▸ PROBLEM: Copy all of the material below word for word, keeping every line unchanged and in order.

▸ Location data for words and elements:
— Start —
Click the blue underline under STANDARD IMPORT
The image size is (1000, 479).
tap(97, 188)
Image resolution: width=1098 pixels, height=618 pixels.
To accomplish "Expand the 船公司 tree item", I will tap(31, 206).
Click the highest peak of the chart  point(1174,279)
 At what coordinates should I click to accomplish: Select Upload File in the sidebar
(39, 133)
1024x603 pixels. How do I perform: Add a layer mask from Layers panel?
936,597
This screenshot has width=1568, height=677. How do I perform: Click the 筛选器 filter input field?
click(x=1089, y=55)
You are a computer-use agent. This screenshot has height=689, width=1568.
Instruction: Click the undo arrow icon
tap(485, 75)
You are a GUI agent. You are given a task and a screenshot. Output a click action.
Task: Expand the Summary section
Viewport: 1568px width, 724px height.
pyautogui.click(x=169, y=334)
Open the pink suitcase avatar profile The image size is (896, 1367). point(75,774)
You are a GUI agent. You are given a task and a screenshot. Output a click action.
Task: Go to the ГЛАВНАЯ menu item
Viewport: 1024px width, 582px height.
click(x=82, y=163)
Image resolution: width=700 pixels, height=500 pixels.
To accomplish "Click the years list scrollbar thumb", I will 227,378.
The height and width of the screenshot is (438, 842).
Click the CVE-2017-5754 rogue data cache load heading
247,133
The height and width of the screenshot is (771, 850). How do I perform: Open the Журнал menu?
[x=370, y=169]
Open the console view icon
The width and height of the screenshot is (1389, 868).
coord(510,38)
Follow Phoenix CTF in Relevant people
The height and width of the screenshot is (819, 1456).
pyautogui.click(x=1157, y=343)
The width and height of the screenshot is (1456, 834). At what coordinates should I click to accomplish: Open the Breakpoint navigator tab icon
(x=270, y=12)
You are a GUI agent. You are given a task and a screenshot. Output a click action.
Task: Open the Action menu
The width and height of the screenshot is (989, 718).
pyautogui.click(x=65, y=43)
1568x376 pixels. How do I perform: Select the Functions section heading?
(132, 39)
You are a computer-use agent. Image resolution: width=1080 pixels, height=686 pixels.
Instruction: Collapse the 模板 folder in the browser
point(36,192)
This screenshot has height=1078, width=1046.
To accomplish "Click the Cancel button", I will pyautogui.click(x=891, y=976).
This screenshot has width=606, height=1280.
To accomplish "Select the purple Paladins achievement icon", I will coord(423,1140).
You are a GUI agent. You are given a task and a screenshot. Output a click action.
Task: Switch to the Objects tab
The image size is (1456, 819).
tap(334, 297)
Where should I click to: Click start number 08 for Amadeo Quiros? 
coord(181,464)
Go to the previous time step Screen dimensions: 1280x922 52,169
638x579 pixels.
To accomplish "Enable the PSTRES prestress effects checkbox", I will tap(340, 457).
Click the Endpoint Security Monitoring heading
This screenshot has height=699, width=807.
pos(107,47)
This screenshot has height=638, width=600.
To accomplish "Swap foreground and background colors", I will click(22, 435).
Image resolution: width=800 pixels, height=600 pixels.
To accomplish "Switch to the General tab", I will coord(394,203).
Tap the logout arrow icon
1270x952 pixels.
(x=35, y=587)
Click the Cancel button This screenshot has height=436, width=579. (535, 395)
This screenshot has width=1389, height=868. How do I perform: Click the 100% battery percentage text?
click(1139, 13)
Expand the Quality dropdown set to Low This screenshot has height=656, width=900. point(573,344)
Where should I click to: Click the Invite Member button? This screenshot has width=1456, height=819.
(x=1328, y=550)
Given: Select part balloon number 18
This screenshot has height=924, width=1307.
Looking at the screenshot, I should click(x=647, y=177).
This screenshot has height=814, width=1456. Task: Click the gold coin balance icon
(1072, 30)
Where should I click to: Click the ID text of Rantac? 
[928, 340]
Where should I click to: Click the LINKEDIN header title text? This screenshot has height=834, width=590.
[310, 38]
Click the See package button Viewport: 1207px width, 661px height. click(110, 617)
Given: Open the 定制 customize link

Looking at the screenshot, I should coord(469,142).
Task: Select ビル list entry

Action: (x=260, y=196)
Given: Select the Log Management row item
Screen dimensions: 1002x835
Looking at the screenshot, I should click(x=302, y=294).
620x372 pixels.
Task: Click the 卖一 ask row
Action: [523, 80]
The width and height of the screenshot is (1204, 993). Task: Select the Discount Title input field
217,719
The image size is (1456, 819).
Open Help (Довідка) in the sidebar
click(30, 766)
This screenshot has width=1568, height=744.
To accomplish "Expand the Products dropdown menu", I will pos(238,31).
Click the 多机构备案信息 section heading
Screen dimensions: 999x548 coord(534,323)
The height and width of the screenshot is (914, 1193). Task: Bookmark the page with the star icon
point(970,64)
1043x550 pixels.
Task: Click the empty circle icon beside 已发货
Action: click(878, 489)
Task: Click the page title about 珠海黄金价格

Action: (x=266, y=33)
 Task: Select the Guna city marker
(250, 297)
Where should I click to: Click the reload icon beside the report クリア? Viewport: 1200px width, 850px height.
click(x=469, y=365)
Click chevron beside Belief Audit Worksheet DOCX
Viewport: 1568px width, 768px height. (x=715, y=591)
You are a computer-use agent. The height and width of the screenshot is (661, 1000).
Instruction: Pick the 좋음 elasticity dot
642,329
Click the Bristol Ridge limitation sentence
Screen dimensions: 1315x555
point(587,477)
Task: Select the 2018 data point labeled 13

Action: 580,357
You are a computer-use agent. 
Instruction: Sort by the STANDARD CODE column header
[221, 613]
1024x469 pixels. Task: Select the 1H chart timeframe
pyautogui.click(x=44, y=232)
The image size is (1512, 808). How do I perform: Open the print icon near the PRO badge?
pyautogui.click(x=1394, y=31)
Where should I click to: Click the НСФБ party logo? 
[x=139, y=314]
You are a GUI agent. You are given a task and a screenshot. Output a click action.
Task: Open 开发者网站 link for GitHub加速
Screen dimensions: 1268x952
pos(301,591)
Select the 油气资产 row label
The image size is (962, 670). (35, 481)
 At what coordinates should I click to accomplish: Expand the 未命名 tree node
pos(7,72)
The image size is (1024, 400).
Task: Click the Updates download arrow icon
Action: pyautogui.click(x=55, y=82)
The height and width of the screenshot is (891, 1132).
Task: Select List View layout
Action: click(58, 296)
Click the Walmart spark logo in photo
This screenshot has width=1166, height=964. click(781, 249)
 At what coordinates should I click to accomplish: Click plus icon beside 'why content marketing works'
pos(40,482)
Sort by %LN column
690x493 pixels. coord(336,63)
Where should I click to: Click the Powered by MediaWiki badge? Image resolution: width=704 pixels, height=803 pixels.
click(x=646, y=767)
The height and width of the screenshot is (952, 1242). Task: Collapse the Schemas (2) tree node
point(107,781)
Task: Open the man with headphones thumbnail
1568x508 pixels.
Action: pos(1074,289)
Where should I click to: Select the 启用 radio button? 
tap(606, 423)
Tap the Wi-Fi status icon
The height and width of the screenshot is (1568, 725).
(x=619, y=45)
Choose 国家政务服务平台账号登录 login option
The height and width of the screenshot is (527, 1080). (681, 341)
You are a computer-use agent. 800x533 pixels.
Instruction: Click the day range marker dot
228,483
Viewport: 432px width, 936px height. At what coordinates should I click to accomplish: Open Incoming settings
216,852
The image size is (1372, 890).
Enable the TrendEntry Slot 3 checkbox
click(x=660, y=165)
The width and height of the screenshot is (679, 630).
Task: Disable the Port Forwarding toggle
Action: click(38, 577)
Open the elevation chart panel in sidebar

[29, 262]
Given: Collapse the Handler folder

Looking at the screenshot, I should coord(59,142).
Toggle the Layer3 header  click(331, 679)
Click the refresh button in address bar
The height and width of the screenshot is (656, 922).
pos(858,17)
— End —
▸ ANSWER FOR THE TASK:
Click the blue underline under STANDARD IMPORT
The image size is (1000, 479).
tap(97, 188)
Image resolution: width=1098 pixels, height=618 pixels.
To accomplish "Expand the 船公司 tree item", I will tap(31, 206).
Click the highest peak of the chart  point(1174,279)
 At what coordinates should I click to accomplish: Select Upload File in the sidebar
(39, 133)
1024x603 pixels. How do I perform: Add a layer mask from Layers panel?
936,597
This screenshot has width=1568, height=677. How do I perform: Click the 筛选器 filter input field?
click(x=1089, y=55)
You are a computer-use agent. This screenshot has height=689, width=1568.
Instruction: Click the undo arrow icon
tap(485, 75)
You are a GUI agent. You are given a task and a screenshot. Output a click action.
Task: Expand the Summary section
Viewport: 1568px width, 724px height.
pyautogui.click(x=169, y=334)
Open the pink suitcase avatar profile The image size is (896, 1367). point(75,774)
You are a GUI agent. You are given a task and a screenshot. Output a click action.
Task: Go to the ГЛАВНАЯ menu item
Viewport: 1024px width, 582px height.
click(x=82, y=163)
Image resolution: width=700 pixels, height=500 pixels.
To accomplish "Click the years list scrollbar thumb", I will 227,378.
The height and width of the screenshot is (438, 842).
Click the CVE-2017-5754 rogue data cache load heading
247,133
The height and width of the screenshot is (771, 850). How do I perform: Open the Журнал menu?
[x=370, y=169]
Open the console view icon
The width and height of the screenshot is (1389, 868).
coord(510,38)
Follow Phoenix CTF in Relevant people
The height and width of the screenshot is (819, 1456).
pyautogui.click(x=1157, y=343)
The width and height of the screenshot is (1456, 834). At what coordinates should I click to accomplish: Open the Breakpoint navigator tab icon
(x=270, y=12)
You are a GUI agent. You are given a task and a screenshot. Output a click action.
Task: Open the Action menu
The width and height of the screenshot is (989, 718).
pyautogui.click(x=65, y=43)
1568x376 pixels. How do I perform: Select the Functions section heading?
(132, 39)
You are a computer-use agent. Image resolution: width=1080 pixels, height=686 pixels.
Instruction: Collapse the 模板 folder in the browser
point(36,192)
This screenshot has height=1078, width=1046.
To accomplish "Click the Cancel button", I will pyautogui.click(x=891, y=976).
This screenshot has width=606, height=1280.
To accomplish "Select the purple Paladins achievement icon", I will coord(423,1140).
You are a GUI agent. You are given a task and a screenshot. Output a click action.
Task: Switch to the Objects tab
The image size is (1456, 819).
tap(334, 297)
Where should I click to: Click start number 08 for Amadeo Quiros? 
coord(181,464)
Go to the previous time step Screen dimensions: 1280x922 52,169
638x579 pixels.
To accomplish "Enable the PSTRES prestress effects checkbox", I will tap(340, 457).
Click the Endpoint Security Monitoring heading
This screenshot has height=699, width=807.
pos(107,47)
This screenshot has height=638, width=600.
To accomplish "Swap foreground and background colors", I will click(22, 435).
Image resolution: width=800 pixels, height=600 pixels.
To accomplish "Switch to the General tab", I will coord(394,203).
Tap the logout arrow icon
1270x952 pixels.
(x=35, y=587)
Click the Cancel button This screenshot has height=436, width=579. (535, 395)
This screenshot has width=1389, height=868. How do I perform: Click the 100% battery percentage text?
click(1139, 13)
Expand the Quality dropdown set to Low This screenshot has height=656, width=900. point(573,344)
Where should I click to: Click the Invite Member button? This screenshot has width=1456, height=819.
(x=1328, y=550)
Given: Select part balloon number 18
This screenshot has height=924, width=1307.
Looking at the screenshot, I should click(x=647, y=177).
This screenshot has height=814, width=1456. Task: Click the gold coin balance icon
(1072, 30)
Where should I click to: Click the ID text of Rantac? 
[928, 340]
Where should I click to: Click the LINKEDIN header title text? This screenshot has height=834, width=590.
[310, 38]
Click the See package button Viewport: 1207px width, 661px height. click(110, 617)
Given: Open the 定制 customize link

Looking at the screenshot, I should coord(469,142).
Task: Select ビル list entry

Action: (x=260, y=196)
Given: Select the Log Management row item
Screen dimensions: 1002x835
Looking at the screenshot, I should click(x=302, y=294).
620x372 pixels.
Task: Click the 卖一 ask row
Action: [523, 80]
The width and height of the screenshot is (1204, 993). Task: Select the Discount Title input field
217,719
The image size is (1456, 819).
Open Help (Довідка) in the sidebar
click(30, 766)
This screenshot has width=1568, height=744.
To accomplish "Expand the Products dropdown menu", I will pos(238,31).
Click the 多机构备案信息 section heading
Screen dimensions: 999x548 coord(534,323)
The height and width of the screenshot is (914, 1193). Task: Bookmark the page with the star icon
point(970,64)
1043x550 pixels.
Task: Click the empty circle icon beside 已发货
Action: click(878, 489)
Task: Click the page title about 珠海黄金价格

Action: (x=266, y=33)
 Task: Select the Guna city marker
(250, 297)
Where should I click to: Click the reload icon beside the report クリア? Viewport: 1200px width, 850px height.
click(x=469, y=365)
Click chevron beside Belief Audit Worksheet DOCX
Viewport: 1568px width, 768px height. (x=715, y=591)
You are a computer-use agent. The height and width of the screenshot is (661, 1000).
Instruction: Pick the 좋음 elasticity dot
642,329
Click the Bristol Ridge limitation sentence
Screen dimensions: 1315x555
point(587,477)
Task: Select the 2018 data point labeled 13

Action: 580,357
You are a computer-use agent. 
Instruction: Sort by the STANDARD CODE column header
[221, 613]
1024x469 pixels. Task: Select the 1H chart timeframe
pyautogui.click(x=44, y=232)
The image size is (1512, 808). How do I perform: Open the print icon near the PRO badge?
pyautogui.click(x=1394, y=31)
Where should I click to: Click the НСФБ party logo? 
[x=139, y=314]
You are a GUI agent. You are given a task and a screenshot. Output a click action.
Task: Open 开发者网站 link for GitHub加速
Screen dimensions: 1268x952
pos(301,591)
Select the 油气资产 row label
The image size is (962, 670). (35, 481)
 At what coordinates should I click to accomplish: Expand the 未命名 tree node
pos(7,72)
The image size is (1024, 400).
Task: Click the Updates download arrow icon
Action: pyautogui.click(x=55, y=82)
The height and width of the screenshot is (891, 1132).
Task: Select List View layout
Action: click(58, 296)
Click the Walmart spark logo in photo
This screenshot has width=1166, height=964. click(781, 249)
 At what coordinates should I click to accomplish: Click plus icon beside 'why content marketing works'
pos(40,482)
Sort by %LN column
690x493 pixels. coord(336,63)
Where should I click to: Click the Powered by MediaWiki badge? Image resolution: width=704 pixels, height=803 pixels.
click(x=646, y=767)
The height and width of the screenshot is (952, 1242). Task: Collapse the Schemas (2) tree node
point(107,781)
Task: Open the man with headphones thumbnail
1568x508 pixels.
Action: pos(1074,289)
Where should I click to: Select the 启用 radio button? 
tap(606, 423)
Tap the Wi-Fi status icon
The height and width of the screenshot is (1568, 725).
(x=619, y=45)
Choose 国家政务服务平台账号登录 login option
The height and width of the screenshot is (527, 1080). (681, 341)
You are a computer-use agent. 800x533 pixels.
Instruction: Click the day range marker dot
228,483
Viewport: 432px width, 936px height. At what coordinates should I click to accomplish: Open Incoming settings
216,852
The image size is (1372, 890).
Enable the TrendEntry Slot 3 checkbox
click(x=660, y=165)
The width and height of the screenshot is (679, 630).
Task: Disable the Port Forwarding toggle
Action: click(38, 577)
Open the elevation chart panel in sidebar

[29, 262]
Given: Collapse the Handler folder

Looking at the screenshot, I should coord(59,142).
Toggle the Layer3 header  click(331, 679)
Click the refresh button in address bar
The height and width of the screenshot is (656, 922).
pos(858,17)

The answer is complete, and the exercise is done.